Museum scientists help medical researchers pin down the origin, evolution, and diversity of pathogens, and, perhaps most important, how they have adapted to us and we to them.

“Every doctor, whether they know it or not, is a natural historian,” said Planet, who studies infectious diseases in children and is also a research associate at the Museum.

Another key component of collaboration is the development of new tools to make sense of masses of raw data. Case in point: the Supramap, displayed by Wheeler, a powerful new computer application which allows researchers and public health officials to track the spread and mutation of a disease over time and place.

Of course, the ultimate goal of such supercomputing, genome-sequencing, and the building of evolutionary trees is to better predict pandemic outbreaks and to find better treatments, even cures.

Said Burk, who has worked with DeSalle on the molecular phylogeny of the human papillomavirus, which is linked to cervical cancer, for a decade:  ”From the medical perspective, I think it’s very clear that the better we understand the pathogenesis of any disease, the better we are able to intervene.”

Tracking Pathogens in Real Time to Stop Outbreaks

Monday, April 12 11:01 am

Supramap, a powerful new web-based application that tracks pathogens in time and space as they evolve, can help public health officials and national security experts predict and respond to outbreaks of infectious diseases. The program was officially announced in a paper in Cladistics.

“This tool has a lot of predictive power,” says Ward Wheeler, curator in the Division of Invertebrate Zoology at the Museum. “If the movement of a pathogen is related to bird flyways, for example, and those routes are shifting because of something like climate change, we can predict where the disease might logically emerge next.”

Operating on parallel programming on high-performance computing systems at Ohio State University and the Ohio Supercomputer Center, Supramap allows any user to input raw genetic sequences of a pathogen’s strains and build an evolutionary tree based on mutations. The branches are projected onto the globe with pop-up windows to show how strains mutate over space and time and infect new hosts.

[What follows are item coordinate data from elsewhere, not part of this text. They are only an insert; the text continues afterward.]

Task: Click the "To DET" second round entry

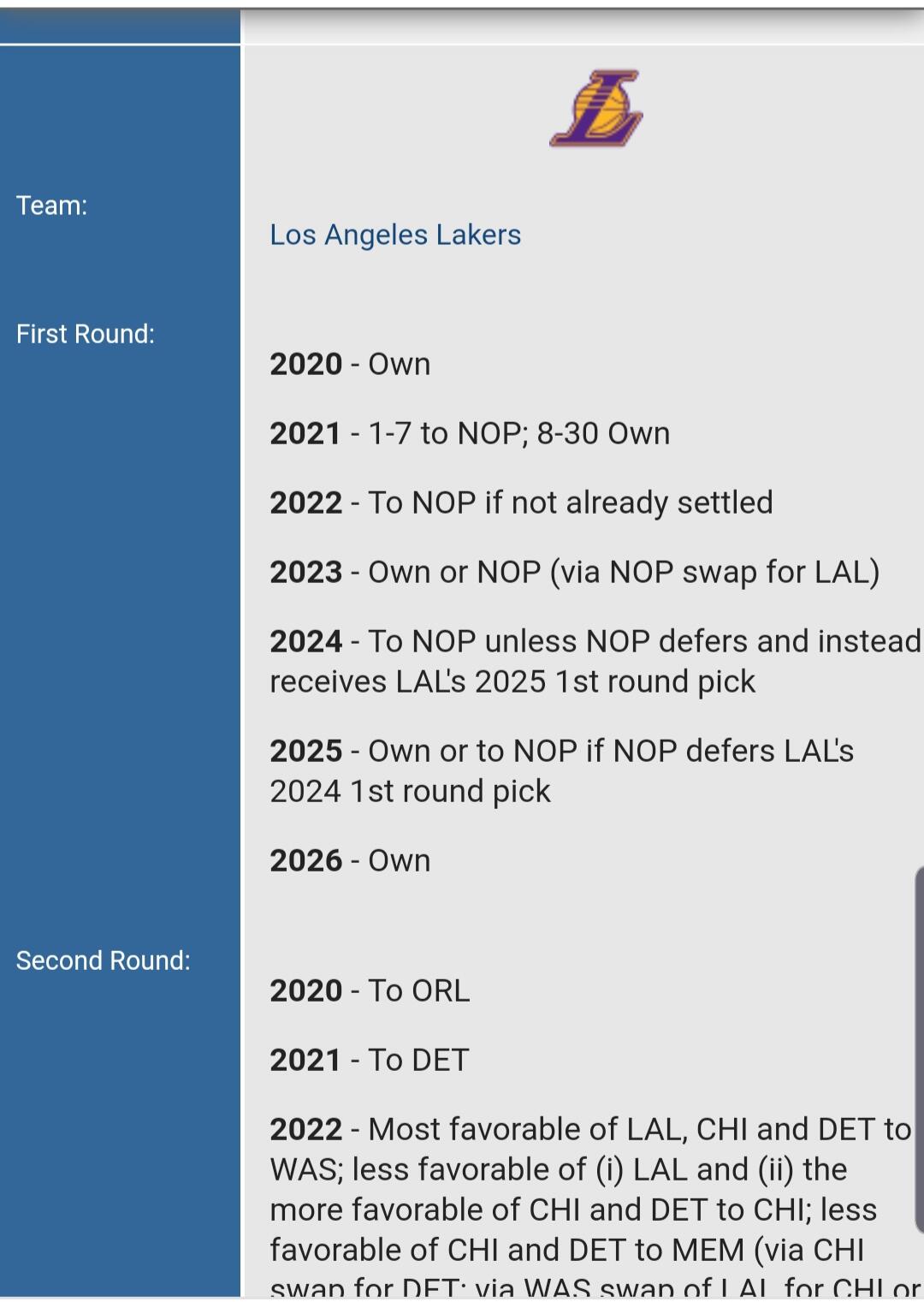Action: tap(418, 1060)
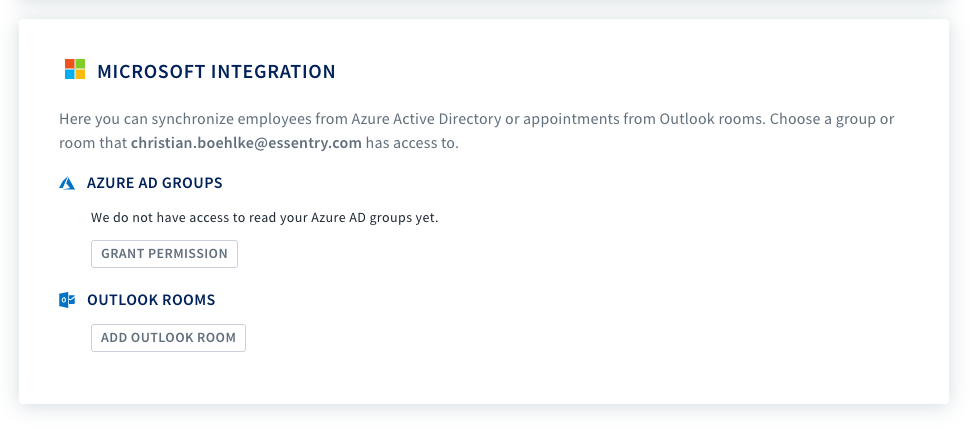Screen dimensions: 970x428
Task: Select the Outlook Rooms section title
Action: click(x=151, y=300)
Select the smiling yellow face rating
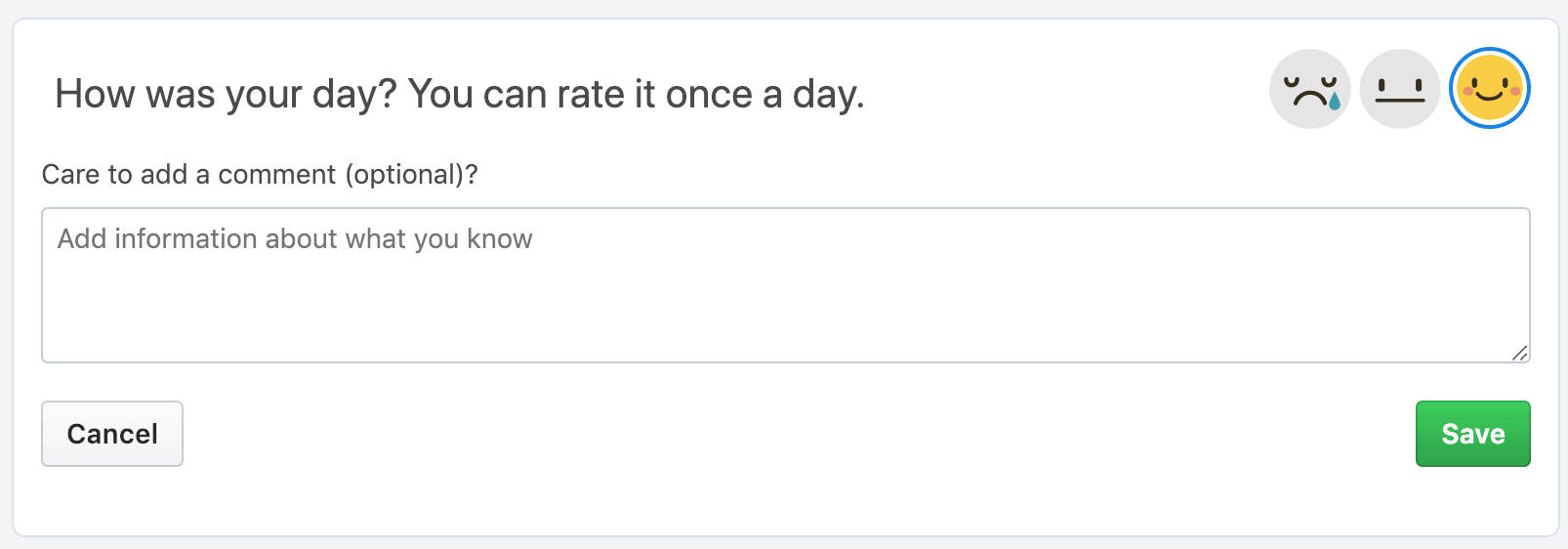The height and width of the screenshot is (549, 1568). (x=1489, y=89)
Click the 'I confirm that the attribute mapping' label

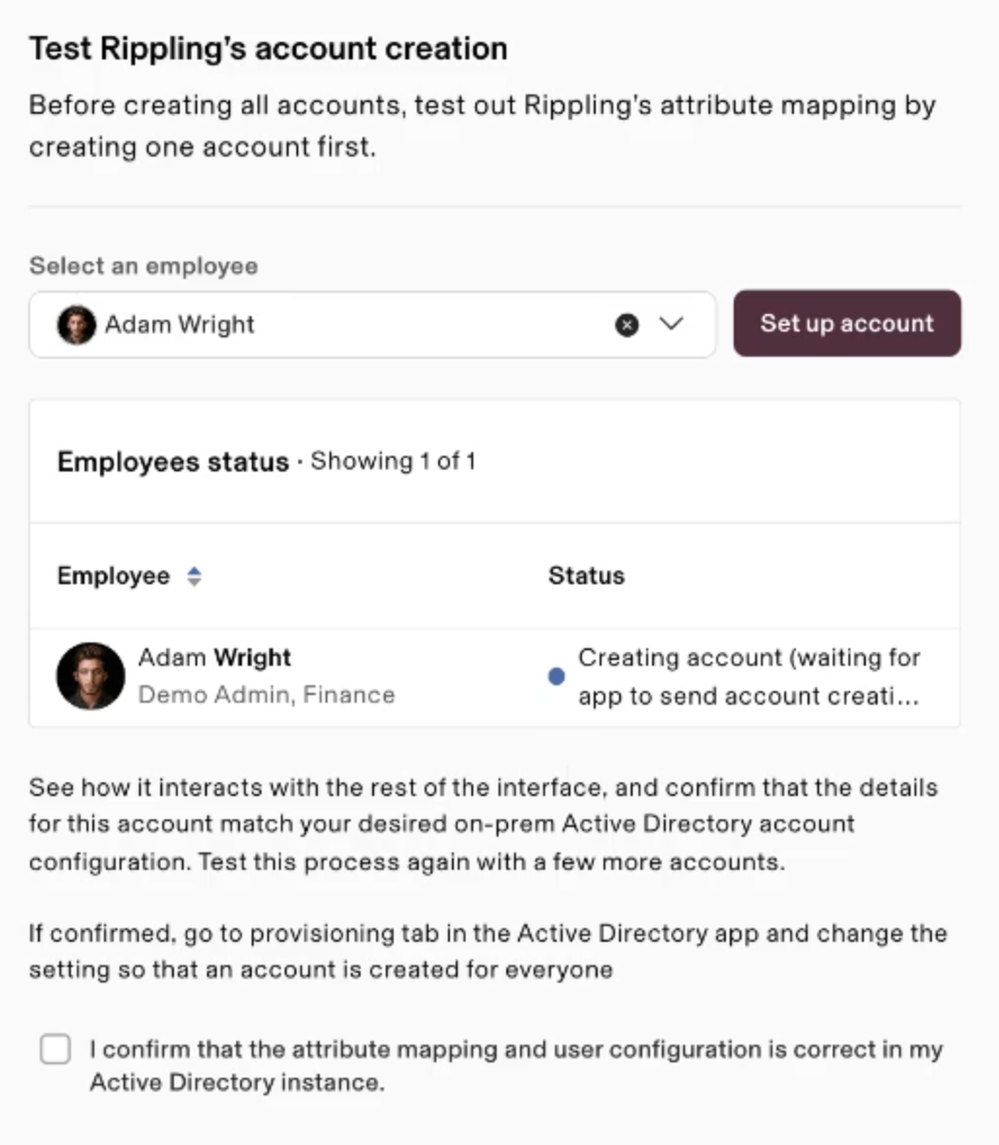pos(516,1065)
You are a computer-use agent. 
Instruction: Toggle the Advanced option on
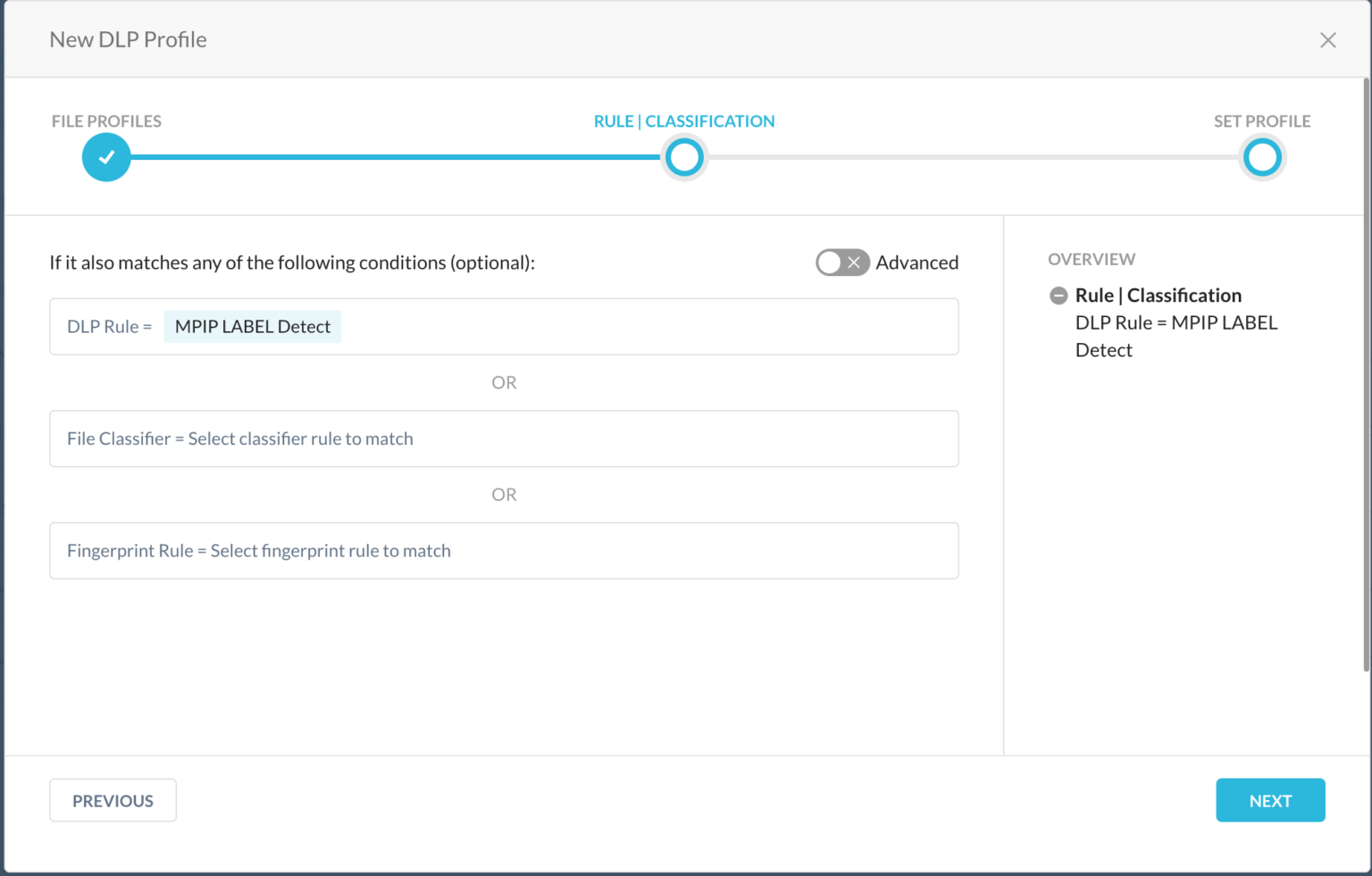(841, 262)
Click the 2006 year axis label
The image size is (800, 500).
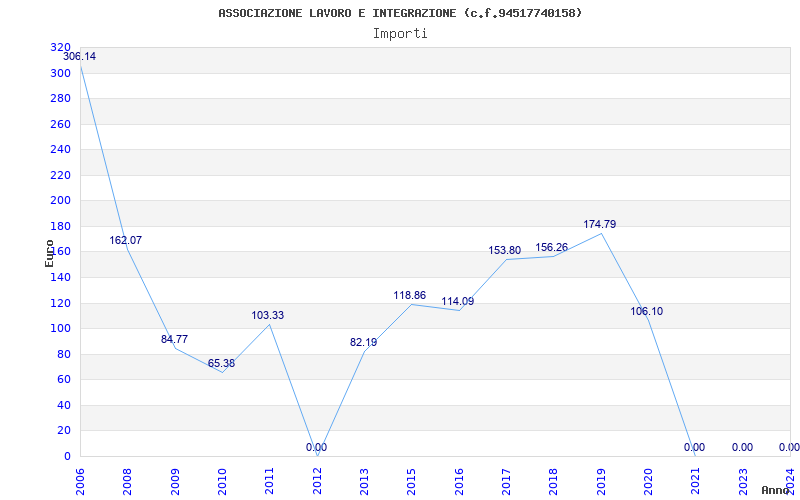tap(81, 481)
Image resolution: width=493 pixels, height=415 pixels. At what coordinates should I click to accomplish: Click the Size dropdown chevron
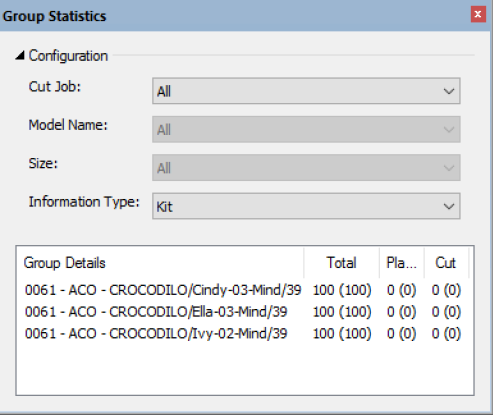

Supramap depicting the westward spread of avian influenza (H5N1). Red tree branches indicate a genotype of lysine (K) at amino acid position 627 in the PB2 protein, which confers increase replication in mammals. White tree branches indicate a genotype of glutamic acid (E), the wild type for H5N1. Mutations at each node can be viewed in pop-up windows. From Janies et al. 2010 Cladistics online 04-9-10

In the research paper, Wheeler and colleagues test Supramap’s capability on recent strains of avian influenza (H5N1). The evolutionary tree (see the image), based on 239 sequences of a specific gene, polymerase basic 2, shows that host shifts are highly correlated with a specific gene mutation that allows avian viruses to adapt to mammalian hosts.

“We package the tools in an easy-to-use web-based application so that you don’t need a Ph.D. in evolutionary biology and computer science to understand the trajectory and transmission of a disease,” says Daniel A. Janies, first author of the paper and an associate professor at Ohio State University.